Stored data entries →
○ ○ ○ ○ ○ ○ ○
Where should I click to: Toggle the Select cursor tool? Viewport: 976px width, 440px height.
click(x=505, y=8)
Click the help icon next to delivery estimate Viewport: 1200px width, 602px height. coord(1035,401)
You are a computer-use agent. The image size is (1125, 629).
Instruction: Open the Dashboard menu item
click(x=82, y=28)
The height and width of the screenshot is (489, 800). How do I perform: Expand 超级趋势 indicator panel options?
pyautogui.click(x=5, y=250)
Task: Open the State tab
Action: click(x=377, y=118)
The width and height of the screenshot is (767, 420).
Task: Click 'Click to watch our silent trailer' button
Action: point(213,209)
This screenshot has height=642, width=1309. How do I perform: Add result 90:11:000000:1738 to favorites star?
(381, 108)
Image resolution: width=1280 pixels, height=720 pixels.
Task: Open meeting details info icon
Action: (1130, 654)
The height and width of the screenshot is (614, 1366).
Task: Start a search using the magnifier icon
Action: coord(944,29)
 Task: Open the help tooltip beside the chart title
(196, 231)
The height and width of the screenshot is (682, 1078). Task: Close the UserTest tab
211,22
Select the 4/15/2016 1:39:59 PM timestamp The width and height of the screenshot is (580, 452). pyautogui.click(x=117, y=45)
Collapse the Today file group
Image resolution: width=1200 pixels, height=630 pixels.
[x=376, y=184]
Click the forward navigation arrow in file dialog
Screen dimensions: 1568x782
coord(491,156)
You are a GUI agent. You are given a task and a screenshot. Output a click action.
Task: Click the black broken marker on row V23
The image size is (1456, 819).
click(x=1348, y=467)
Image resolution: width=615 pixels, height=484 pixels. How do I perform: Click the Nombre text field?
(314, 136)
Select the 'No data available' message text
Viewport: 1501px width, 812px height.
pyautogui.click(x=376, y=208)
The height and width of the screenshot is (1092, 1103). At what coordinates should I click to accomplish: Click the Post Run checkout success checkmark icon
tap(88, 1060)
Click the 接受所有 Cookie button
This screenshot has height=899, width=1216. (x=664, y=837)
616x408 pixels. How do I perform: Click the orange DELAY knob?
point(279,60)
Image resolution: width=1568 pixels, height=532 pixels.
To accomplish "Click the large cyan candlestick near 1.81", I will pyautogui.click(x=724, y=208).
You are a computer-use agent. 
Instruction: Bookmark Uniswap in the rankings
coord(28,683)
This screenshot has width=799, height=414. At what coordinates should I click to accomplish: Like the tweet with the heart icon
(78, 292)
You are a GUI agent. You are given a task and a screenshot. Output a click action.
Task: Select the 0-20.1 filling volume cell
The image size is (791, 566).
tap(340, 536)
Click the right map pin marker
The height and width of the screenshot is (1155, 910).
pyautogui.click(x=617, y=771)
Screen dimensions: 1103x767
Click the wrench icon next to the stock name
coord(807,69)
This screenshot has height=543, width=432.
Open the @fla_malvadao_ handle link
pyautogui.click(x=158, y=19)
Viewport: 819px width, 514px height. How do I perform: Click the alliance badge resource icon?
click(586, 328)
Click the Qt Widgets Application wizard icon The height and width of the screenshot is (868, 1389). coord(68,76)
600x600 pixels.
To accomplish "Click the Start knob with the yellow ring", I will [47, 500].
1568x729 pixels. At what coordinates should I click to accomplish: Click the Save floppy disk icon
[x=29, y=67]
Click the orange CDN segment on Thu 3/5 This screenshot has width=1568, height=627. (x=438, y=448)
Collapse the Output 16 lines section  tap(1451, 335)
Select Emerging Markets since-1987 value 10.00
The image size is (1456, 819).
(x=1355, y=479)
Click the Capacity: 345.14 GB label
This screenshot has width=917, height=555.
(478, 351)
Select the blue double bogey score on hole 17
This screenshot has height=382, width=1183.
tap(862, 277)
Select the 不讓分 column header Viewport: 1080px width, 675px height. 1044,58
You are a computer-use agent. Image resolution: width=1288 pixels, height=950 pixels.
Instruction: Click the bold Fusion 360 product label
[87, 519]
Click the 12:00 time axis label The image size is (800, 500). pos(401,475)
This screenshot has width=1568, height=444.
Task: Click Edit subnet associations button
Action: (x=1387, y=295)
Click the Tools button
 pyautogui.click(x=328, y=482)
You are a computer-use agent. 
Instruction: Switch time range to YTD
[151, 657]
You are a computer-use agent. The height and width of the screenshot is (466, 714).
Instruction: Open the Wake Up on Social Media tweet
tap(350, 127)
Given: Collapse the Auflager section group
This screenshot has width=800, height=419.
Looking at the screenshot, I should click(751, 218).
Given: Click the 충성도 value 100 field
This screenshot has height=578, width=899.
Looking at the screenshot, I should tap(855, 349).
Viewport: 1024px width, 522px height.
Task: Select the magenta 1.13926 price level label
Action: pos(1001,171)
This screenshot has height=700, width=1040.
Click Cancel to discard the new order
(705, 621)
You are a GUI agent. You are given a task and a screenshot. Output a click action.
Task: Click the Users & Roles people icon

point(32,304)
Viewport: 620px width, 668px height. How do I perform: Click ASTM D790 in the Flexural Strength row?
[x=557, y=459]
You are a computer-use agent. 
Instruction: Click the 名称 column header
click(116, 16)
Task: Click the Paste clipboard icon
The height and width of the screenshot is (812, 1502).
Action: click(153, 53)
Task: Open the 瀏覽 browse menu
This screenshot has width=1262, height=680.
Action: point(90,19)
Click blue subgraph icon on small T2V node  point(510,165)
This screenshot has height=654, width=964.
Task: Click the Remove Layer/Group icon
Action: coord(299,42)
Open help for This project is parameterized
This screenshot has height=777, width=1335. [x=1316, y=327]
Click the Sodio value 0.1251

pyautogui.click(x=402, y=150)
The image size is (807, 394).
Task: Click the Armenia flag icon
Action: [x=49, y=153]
○ ○ ○ ○ ○ ○ ○
Work order →
Each record must be transcribed word for word.

Answer below →
Where should I click to: Toggle the Select cursor tool? Viewport: 976px width, 440px height.
click(x=505, y=8)
Click the help icon next to delivery estimate Viewport: 1200px width, 602px height. coord(1035,401)
You are a computer-use agent. The image size is (1125, 629).
Instruction: Open the Dashboard menu item
click(x=82, y=28)
The height and width of the screenshot is (489, 800). How do I perform: Expand 超级趋势 indicator panel options?
pyautogui.click(x=5, y=250)
Task: Open the State tab
Action: click(x=377, y=118)
The width and height of the screenshot is (767, 420).
Task: Click 'Click to watch our silent trailer' button
Action: point(213,209)
This screenshot has height=642, width=1309. How do I perform: Add result 90:11:000000:1738 to favorites star?
(381, 108)
Image resolution: width=1280 pixels, height=720 pixels.
Task: Open meeting details info icon
Action: (1130, 654)
The height and width of the screenshot is (614, 1366).
Task: Start a search using the magnifier icon
Action: coord(944,29)
 Task: Open the help tooltip beside the chart title
(196, 231)
The height and width of the screenshot is (682, 1078). Task: Close the UserTest tab
211,22
Select the 4/15/2016 1:39:59 PM timestamp The width and height of the screenshot is (580, 452). pyautogui.click(x=117, y=45)
Collapse the Today file group
Image resolution: width=1200 pixels, height=630 pixels.
[x=376, y=184]
Click the forward navigation arrow in file dialog
Screen dimensions: 1568x782
coord(491,156)
You are a GUI agent. You are given a task and a screenshot. Output a click action.
Task: Click the black broken marker on row V23
The image size is (1456, 819).
click(x=1348, y=467)
Image resolution: width=615 pixels, height=484 pixels. How do I perform: Click the Nombre text field?
(314, 136)
Select the 'No data available' message text
Viewport: 1501px width, 812px height.
pyautogui.click(x=376, y=208)
The height and width of the screenshot is (1092, 1103). At what coordinates should I click to accomplish: Click the Post Run checkout success checkmark icon
tap(88, 1060)
Click the 接受所有 Cookie button
This screenshot has height=899, width=1216. (x=664, y=837)
616x408 pixels. How do I perform: Click the orange DELAY knob?
point(279,60)
Image resolution: width=1568 pixels, height=532 pixels.
To accomplish "Click the large cyan candlestick near 1.81", I will pyautogui.click(x=724, y=208).
You are a computer-use agent. 
Instruction: Bookmark Uniswap in the rankings
coord(28,683)
This screenshot has width=799, height=414. At what coordinates should I click to accomplish: Like the tweet with the heart icon
(78, 292)
You are a GUI agent. You are given a task and a screenshot. Output a click action.
Task: Select the 0-20.1 filling volume cell
The image size is (791, 566).
tap(340, 536)
Click the right map pin marker
The height and width of the screenshot is (1155, 910).
pyautogui.click(x=617, y=771)
Screen dimensions: 1103x767
Click the wrench icon next to the stock name
coord(807,69)
This screenshot has height=543, width=432.
Open the @fla_malvadao_ handle link
pyautogui.click(x=158, y=19)
Viewport: 819px width, 514px height. How do I perform: Click the alliance badge resource icon?
click(586, 328)
Click the Qt Widgets Application wizard icon The height and width of the screenshot is (868, 1389). coord(68,76)
600x600 pixels.
To accomplish "Click the Start knob with the yellow ring", I will [47, 500].
1568x729 pixels. At what coordinates should I click to accomplish: Click the Save floppy disk icon
[x=29, y=67]
Click the orange CDN segment on Thu 3/5 This screenshot has width=1568, height=627. (x=438, y=448)
Collapse the Output 16 lines section  tap(1451, 335)
Select Emerging Markets since-1987 value 10.00
The image size is (1456, 819).
(x=1355, y=479)
Click the Capacity: 345.14 GB label
This screenshot has width=917, height=555.
(478, 351)
Select the blue double bogey score on hole 17
This screenshot has height=382, width=1183.
tap(862, 277)
Select the 不讓分 column header Viewport: 1080px width, 675px height. 1044,58
You are a computer-use agent. Image resolution: width=1288 pixels, height=950 pixels.
Instruction: Click the bold Fusion 360 product label
[87, 519]
Click the 12:00 time axis label The image size is (800, 500). pos(401,475)
This screenshot has width=1568, height=444.
Task: Click Edit subnet associations button
Action: (x=1387, y=295)
Click the Tools button
 pyautogui.click(x=328, y=482)
You are a computer-use agent. 
Instruction: Switch time range to YTD
[151, 657]
You are a computer-use agent. The height and width of the screenshot is (466, 714).
Instruction: Open the Wake Up on Social Media tweet
tap(350, 127)
Given: Collapse the Auflager section group
This screenshot has width=800, height=419.
Looking at the screenshot, I should click(751, 218).
Given: Click the 충성도 value 100 field
This screenshot has height=578, width=899.
Looking at the screenshot, I should tap(855, 349).
Viewport: 1024px width, 522px height.
Task: Select the magenta 1.13926 price level label
Action: pos(1001,171)
This screenshot has height=700, width=1040.
Click Cancel to discard the new order
(705, 621)
You are a GUI agent. You are given a task and a screenshot. Output a click action.
Task: Click the Users & Roles people icon

point(32,304)
Viewport: 620px width, 668px height. How do I perform: Click ASTM D790 in the Flexural Strength row?
[x=557, y=459]
You are a computer-use agent. 
Instruction: Click the 名称 column header
click(116, 16)
Task: Click the Paste clipboard icon
The height and width of the screenshot is (812, 1502).
Action: click(153, 53)
Task: Open the 瀏覽 browse menu
This screenshot has width=1262, height=680.
Action: point(90,19)
Click blue subgraph icon on small T2V node  point(510,165)
This screenshot has height=654, width=964.
Task: Click the Remove Layer/Group icon
Action: coord(299,42)
Open help for This project is parameterized
This screenshot has height=777, width=1335. [x=1316, y=327]
Click the Sodio value 0.1251

pyautogui.click(x=402, y=150)
The image size is (807, 394).
Task: Click the Armenia flag icon
Action: [x=49, y=153]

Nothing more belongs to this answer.